Исходный текст:
============

Есть удивление во взгляде Сергея Таратуты на новую свою строку, он не хотел, она сама сложилась, «Летайте чаще над собой, // Пока душа в союзе с телом. // И жизнь тогда на свете белом // Не будет пасмурной такой», - когда написана строка, другая пишется сама, не принимая в расчёт поэта, который может лишь улавливать сами собой возникающие слова, «Ничего нам штурмом брать не надо, // Не поможет здесь и абордаж. // Здесь, скорей всего, нужна осада, // Творчество - оплот последний наш», - и тут возникает вспышка, произведение само себя пишет, в нём мысль свежа, при внешнем спокойствии горит свеча прекрасной души, «Что поделать, но здесь не окажешься дважды», - новое, опять новое появляется только с новой строкой мастера.
Заметил, все деревья стоят зелёные, то ли лето продолжается в двадцатых числах сентября, то ли сразу наступит зима, что нередко случалось прежде, когда, проходя мимо заснеженных зелёных деревьев, ощущал свою полную раздвоенность, подчёркивавшую рассеянность, и в то же время наслаждался пустяками, вроде белых шалей на зелёных платьях дам, конечно, в определенный момент я мог самостоятельно перейти из зимы в лето, и в обратном направлении, что характерно для ассоциативного текста, в котором я живу, даже больше чем живу - там только тогда я настоящий, во власти психологического сцепления фраз, в существе самой литературы, как снег сцепляется с зеленью листвы, и это происходит только в раннем переходе одного в другое, когда кажется, что всё застыло, но позднее во всём масштабе текста чувствуется неостановимое движение букв.

============

Учебное задание 1:
Переведите на английский язык следующее предложение из исходного текста: «Заметил, все деревья стоят зелёные, то ли лето продолжается в двадцатых числах сентября, то ли сразу наступит зима, что нередко случалось прежде, когда, проходя мимо заснеженных зелёных деревьев, ощущал свою полную раздвоенность, подчёркивавшую рассеянность, и в то же время наслаждался пустяками, вроде белых шалей на зелёных платьях дам, конечно, в определенный момент я мог самостоятельно перейти из зимы в лето, и в обратном направлении, что характерно для ассоциативного текста, в котором я живу, даже больше чем живу - там только тогда я настоящий, во власти психологического сцепления фраз, в существе самой литературы, как снег сцепляется с зеленью листвы, и это происходит только в раннем переходе одного в другое, когда кажется, что всё застыло, но позднее во всём масштабе текста чувствуется неостановимое движение букв».
Текст и записи между собой никак не связаны.

Исходные материалы:
============

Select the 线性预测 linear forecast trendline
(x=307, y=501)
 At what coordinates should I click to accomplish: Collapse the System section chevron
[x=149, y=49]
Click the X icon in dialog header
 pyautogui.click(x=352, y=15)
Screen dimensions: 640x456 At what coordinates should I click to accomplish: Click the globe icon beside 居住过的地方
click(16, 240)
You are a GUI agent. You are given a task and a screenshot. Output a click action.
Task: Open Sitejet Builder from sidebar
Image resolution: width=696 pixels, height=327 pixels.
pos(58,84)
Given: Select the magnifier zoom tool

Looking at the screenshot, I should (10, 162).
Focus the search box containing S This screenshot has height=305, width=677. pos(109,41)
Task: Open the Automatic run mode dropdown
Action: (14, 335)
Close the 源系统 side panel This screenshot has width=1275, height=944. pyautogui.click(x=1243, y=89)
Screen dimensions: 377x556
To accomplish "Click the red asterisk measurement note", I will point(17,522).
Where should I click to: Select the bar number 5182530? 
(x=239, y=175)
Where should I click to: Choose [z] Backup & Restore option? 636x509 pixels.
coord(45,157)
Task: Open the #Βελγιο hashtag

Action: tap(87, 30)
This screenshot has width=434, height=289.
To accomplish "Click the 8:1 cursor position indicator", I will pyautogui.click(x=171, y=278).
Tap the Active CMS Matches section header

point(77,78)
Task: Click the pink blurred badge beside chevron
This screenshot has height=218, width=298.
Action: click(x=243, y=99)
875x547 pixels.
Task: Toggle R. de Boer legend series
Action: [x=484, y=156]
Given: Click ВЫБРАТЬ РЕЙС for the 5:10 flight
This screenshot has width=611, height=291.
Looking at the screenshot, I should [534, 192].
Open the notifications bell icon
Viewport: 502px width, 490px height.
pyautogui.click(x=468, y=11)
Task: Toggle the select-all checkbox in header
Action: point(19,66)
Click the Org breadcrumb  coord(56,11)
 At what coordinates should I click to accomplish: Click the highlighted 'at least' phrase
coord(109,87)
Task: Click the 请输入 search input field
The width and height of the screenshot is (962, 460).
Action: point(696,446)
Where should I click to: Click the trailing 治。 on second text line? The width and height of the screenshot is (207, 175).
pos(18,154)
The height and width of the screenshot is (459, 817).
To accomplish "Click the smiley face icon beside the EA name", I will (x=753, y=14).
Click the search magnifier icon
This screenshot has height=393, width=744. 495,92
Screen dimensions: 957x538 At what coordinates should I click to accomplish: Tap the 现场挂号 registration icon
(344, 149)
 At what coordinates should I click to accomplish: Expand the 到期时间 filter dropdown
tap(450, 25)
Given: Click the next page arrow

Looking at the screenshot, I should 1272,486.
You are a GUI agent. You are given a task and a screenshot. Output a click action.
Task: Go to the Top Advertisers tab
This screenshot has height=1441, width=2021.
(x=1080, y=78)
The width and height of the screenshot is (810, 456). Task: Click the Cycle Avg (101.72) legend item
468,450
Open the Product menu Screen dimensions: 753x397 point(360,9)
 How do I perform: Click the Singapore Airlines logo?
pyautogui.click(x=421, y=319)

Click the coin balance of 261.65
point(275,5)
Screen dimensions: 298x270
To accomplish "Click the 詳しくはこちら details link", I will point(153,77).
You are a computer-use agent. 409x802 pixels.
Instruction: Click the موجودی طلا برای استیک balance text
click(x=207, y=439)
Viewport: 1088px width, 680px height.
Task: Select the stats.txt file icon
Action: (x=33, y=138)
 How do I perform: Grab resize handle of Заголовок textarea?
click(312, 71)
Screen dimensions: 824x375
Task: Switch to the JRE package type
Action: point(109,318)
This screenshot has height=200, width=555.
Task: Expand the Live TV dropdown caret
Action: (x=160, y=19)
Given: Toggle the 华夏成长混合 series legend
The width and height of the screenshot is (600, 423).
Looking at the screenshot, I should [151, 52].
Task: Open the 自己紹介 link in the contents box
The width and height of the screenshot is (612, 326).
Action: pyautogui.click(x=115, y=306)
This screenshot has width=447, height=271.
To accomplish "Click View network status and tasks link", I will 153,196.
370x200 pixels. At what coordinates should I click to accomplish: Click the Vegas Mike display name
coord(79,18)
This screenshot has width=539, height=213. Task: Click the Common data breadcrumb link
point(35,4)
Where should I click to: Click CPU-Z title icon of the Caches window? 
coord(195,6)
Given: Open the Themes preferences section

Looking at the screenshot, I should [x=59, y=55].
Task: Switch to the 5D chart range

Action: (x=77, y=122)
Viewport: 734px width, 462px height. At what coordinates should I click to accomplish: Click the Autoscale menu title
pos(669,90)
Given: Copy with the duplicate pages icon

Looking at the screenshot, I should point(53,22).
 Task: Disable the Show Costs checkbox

============

Учебное задание 2:
В записях замените «chevron» на «arrow» в строках между строкой с «At what coordinates should I click to accomplish: Collapse» и строкой с «Action: [x=484, y=156]» включительно, ничего больше не меняя. Приведите только эти строки.

Решение задачи 1:
I noticed that all the trees stand green: either summer is lingering into the twenties of September, or winter will set in at once, as often happened before, when, walking past snow-covered green trees, I felt my complete duality, which underscored my absent-mindedness, and at the same time delighted in trifles, such as white shawls on the green dresses of ladies; of course, at a certain moment I could cross on my own from winter into summer, and in the opposite direction, which is characteristic of the associative text in which I live, even more than live — only there and only then am I genuine, in the power of the psychological linking of phrases, in the very essence of literature itself, as snow clings to the green of the foliage, and this happens only in the early transition of one into the other, when it seems that everything has frozen still, but later, across the whole scale of the text, one senses the unstoppable movement of the letters.

Решение задачи 2:
 At what coordinates should I click to accomplish: Collapse the System section arrow
[x=149, y=49]
Click the X icon in dialog header
 pyautogui.click(x=352, y=15)
Screen dimensions: 640x456 At what coordinates should I click to accomplish: Click the globe icon beside 居住过的地方
click(16, 240)
You are a GUI agent. You are given a task and a screenshot. Output a click action.
Task: Open Sitejet Builder from sidebar
Image resolution: width=696 pixels, height=327 pixels.
pos(58,84)
Given: Select the magnifier zoom tool

Looking at the screenshot, I should (10, 162).
Focus the search box containing S This screenshot has height=305, width=677. pos(109,41)
Task: Open the Automatic run mode dropdown
Action: (14, 335)
Close the 源系统 side panel This screenshot has width=1275, height=944. pyautogui.click(x=1243, y=89)
Screen dimensions: 377x556
To accomplish "Click the red asterisk measurement note", I will point(17,522).
Where should I click to: Select the bar number 5182530? 
(x=239, y=175)
Where should I click to: Choose [z] Backup & Restore option? 636x509 pixels.
coord(45,157)
Task: Open the #Βελγιο hashtag

Action: tap(87, 30)
This screenshot has width=434, height=289.
To accomplish "Click the 8:1 cursor position indicator", I will pyautogui.click(x=171, y=278).
Tap the Active CMS Matches section header

point(77,78)
Task: Click the pink blurred badge beside arrow
This screenshot has height=218, width=298.
Action: click(x=243, y=99)
875x547 pixels.
Task: Toggle R. de Boer legend series
Action: [x=484, y=156]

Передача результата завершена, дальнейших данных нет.